▶ LISTED ENTRIES:
-- Opening Marker --

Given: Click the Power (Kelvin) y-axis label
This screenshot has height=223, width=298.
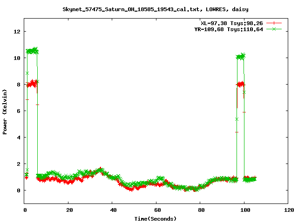Looking at the screenshot, I should 5,111.
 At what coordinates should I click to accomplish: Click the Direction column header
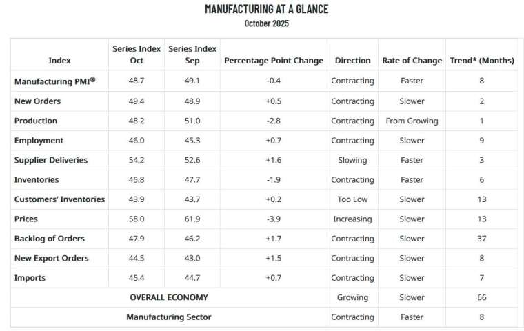tap(352, 61)
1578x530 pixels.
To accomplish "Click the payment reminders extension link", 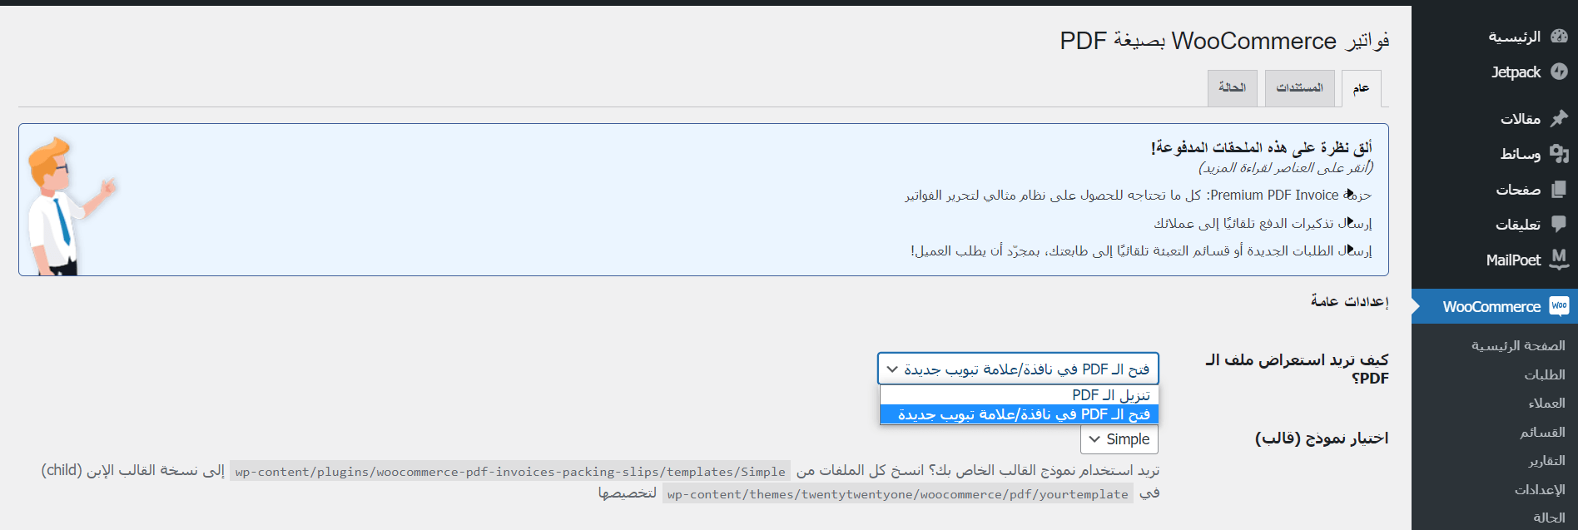I will (x=1263, y=223).
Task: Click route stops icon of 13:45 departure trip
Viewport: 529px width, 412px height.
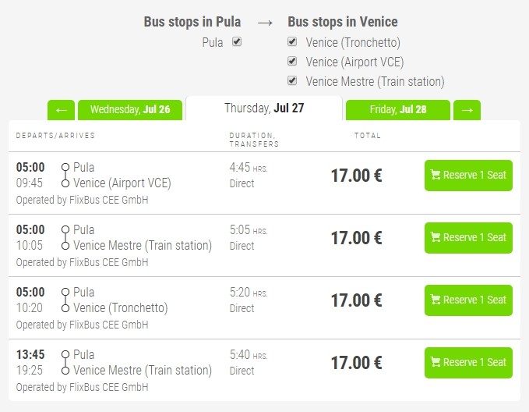Action: coord(65,362)
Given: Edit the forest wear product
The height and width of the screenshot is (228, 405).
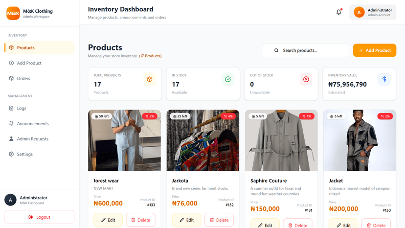Looking at the screenshot, I should [x=108, y=220].
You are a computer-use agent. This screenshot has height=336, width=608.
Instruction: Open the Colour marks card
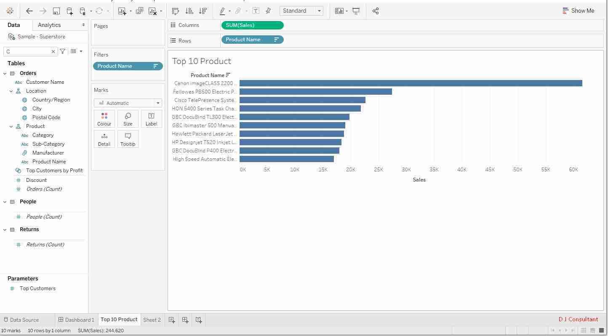pyautogui.click(x=104, y=119)
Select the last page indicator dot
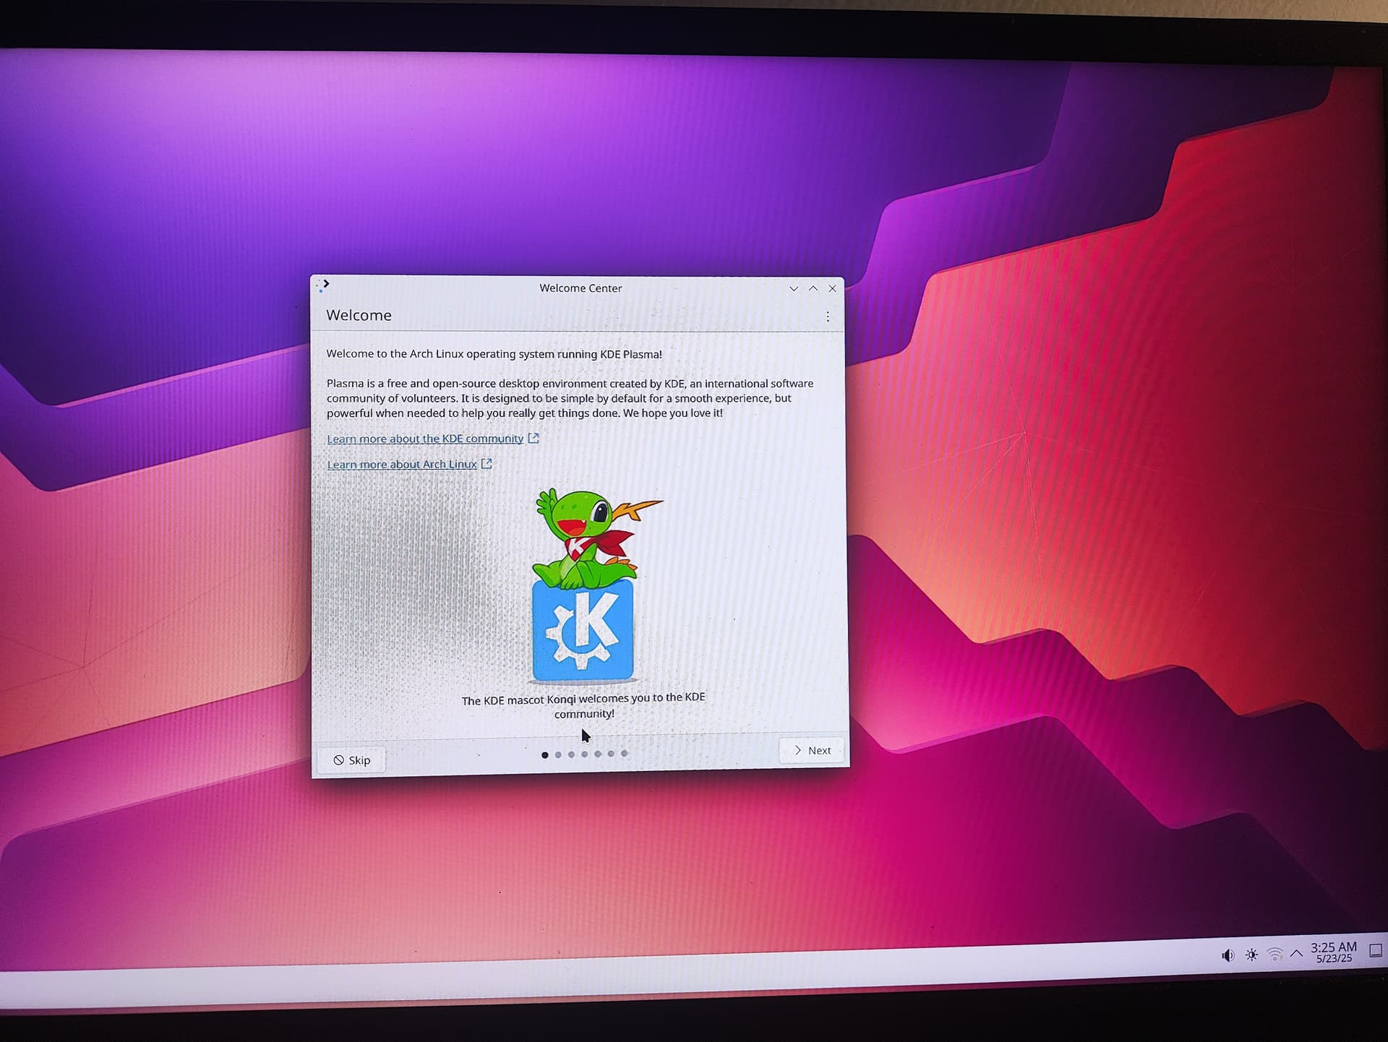The image size is (1388, 1042). [x=625, y=753]
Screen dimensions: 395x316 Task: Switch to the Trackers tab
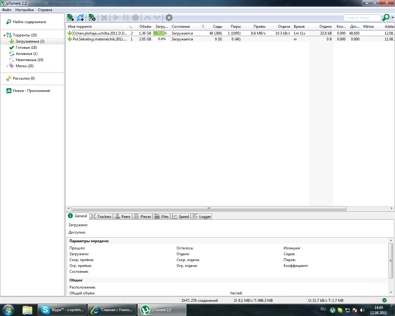click(x=101, y=217)
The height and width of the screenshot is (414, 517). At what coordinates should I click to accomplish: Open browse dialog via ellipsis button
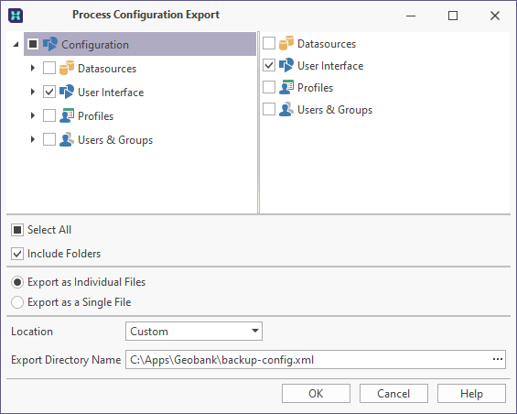pyautogui.click(x=498, y=360)
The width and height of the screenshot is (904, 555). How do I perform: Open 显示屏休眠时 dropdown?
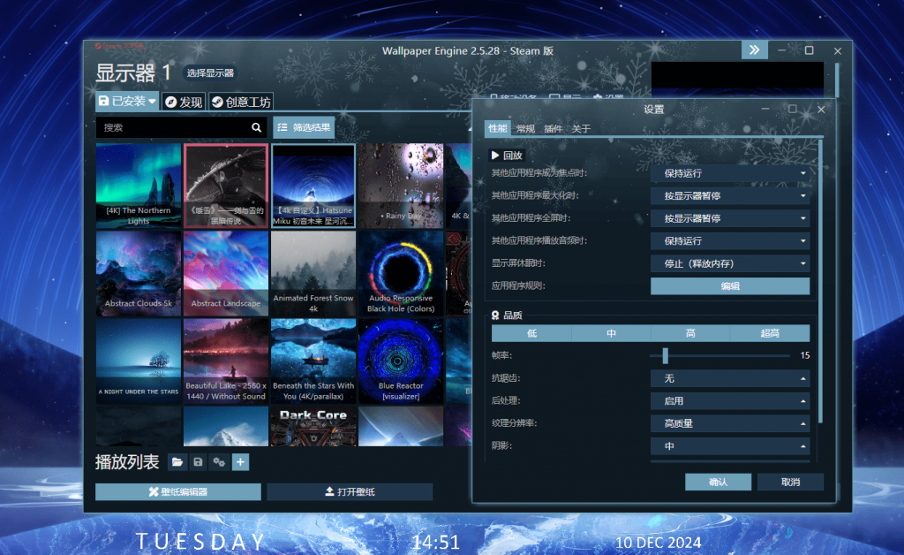click(x=729, y=263)
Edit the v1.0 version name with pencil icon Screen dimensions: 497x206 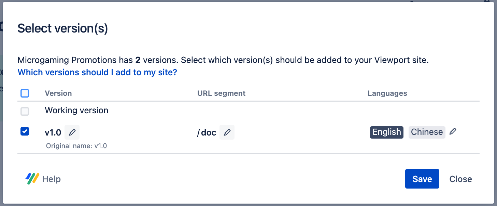point(72,132)
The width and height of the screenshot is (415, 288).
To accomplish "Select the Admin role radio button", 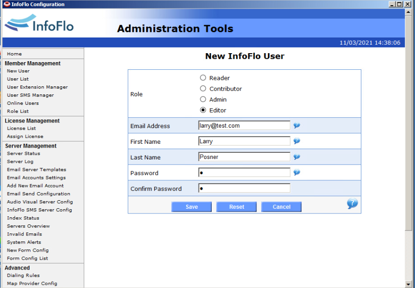I will (x=203, y=100).
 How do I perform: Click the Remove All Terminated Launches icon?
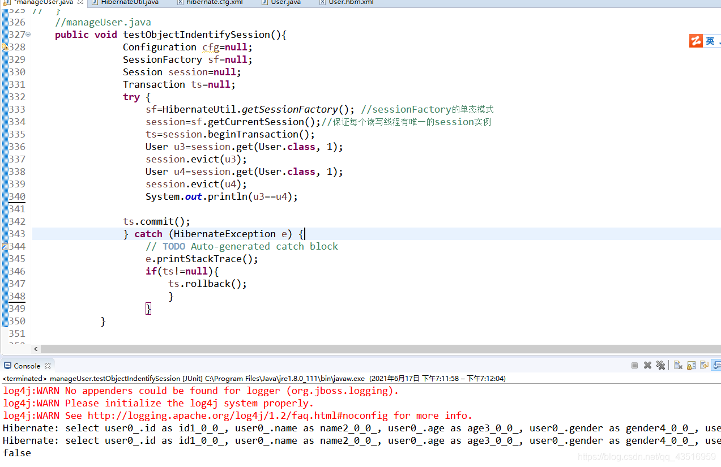(660, 365)
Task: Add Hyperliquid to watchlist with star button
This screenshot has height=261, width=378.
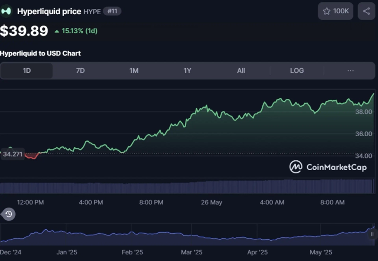Action: [335, 11]
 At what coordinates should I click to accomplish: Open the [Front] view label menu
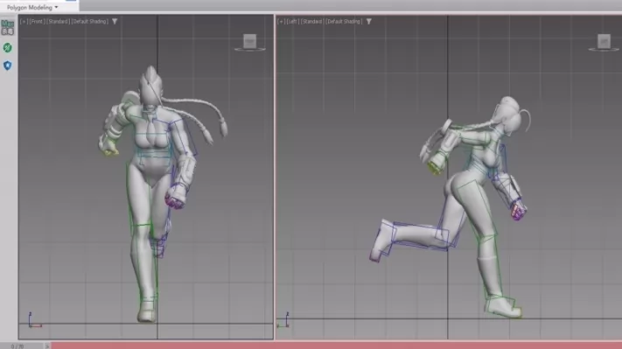click(37, 21)
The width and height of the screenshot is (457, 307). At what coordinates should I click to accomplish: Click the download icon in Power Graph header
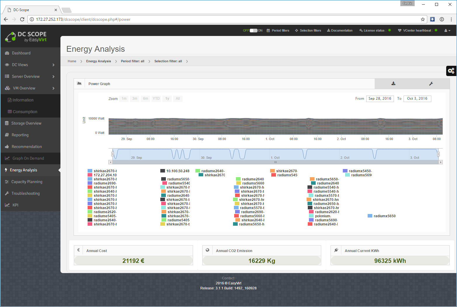pyautogui.click(x=393, y=84)
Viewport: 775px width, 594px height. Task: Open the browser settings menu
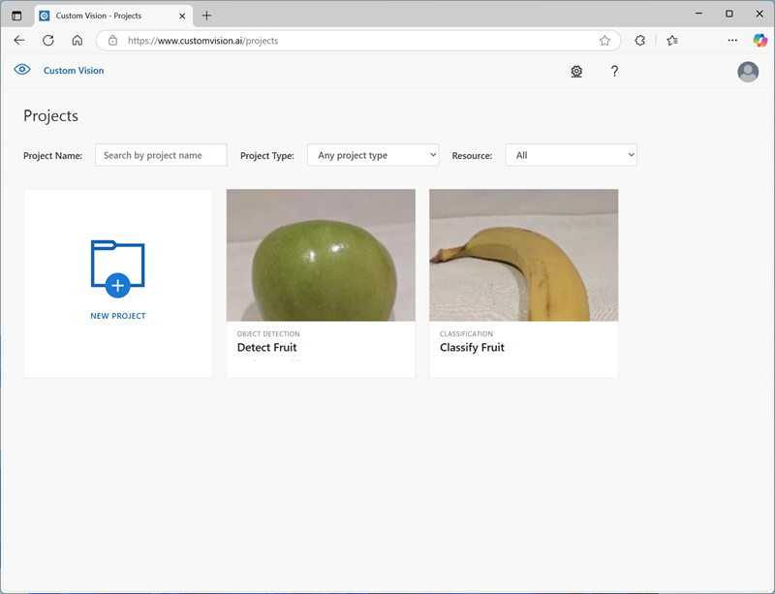pos(732,41)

-- Closing Marker --

▶ AIM OF THE EXERCISE:
Because the copy must hold no pictures, return only the lines that run from the line containing "Task: Add Hyperliquid" to the end of the data above, each exactly as it stands.

▶ ANSWER TO THE EXERCISE:
Task: Add Hyperliquid to watchlist with star button
This screenshot has height=261, width=378.
Action: [335, 11]
 At what coordinates should I click to accomplish: Open the [Front] view label menu
click(37, 21)
The width and height of the screenshot is (457, 307). At what coordinates should I click to accomplish: Click the download icon in Power Graph header
pyautogui.click(x=393, y=84)
Viewport: 775px width, 594px height. Task: Open the browser settings menu
pos(732,41)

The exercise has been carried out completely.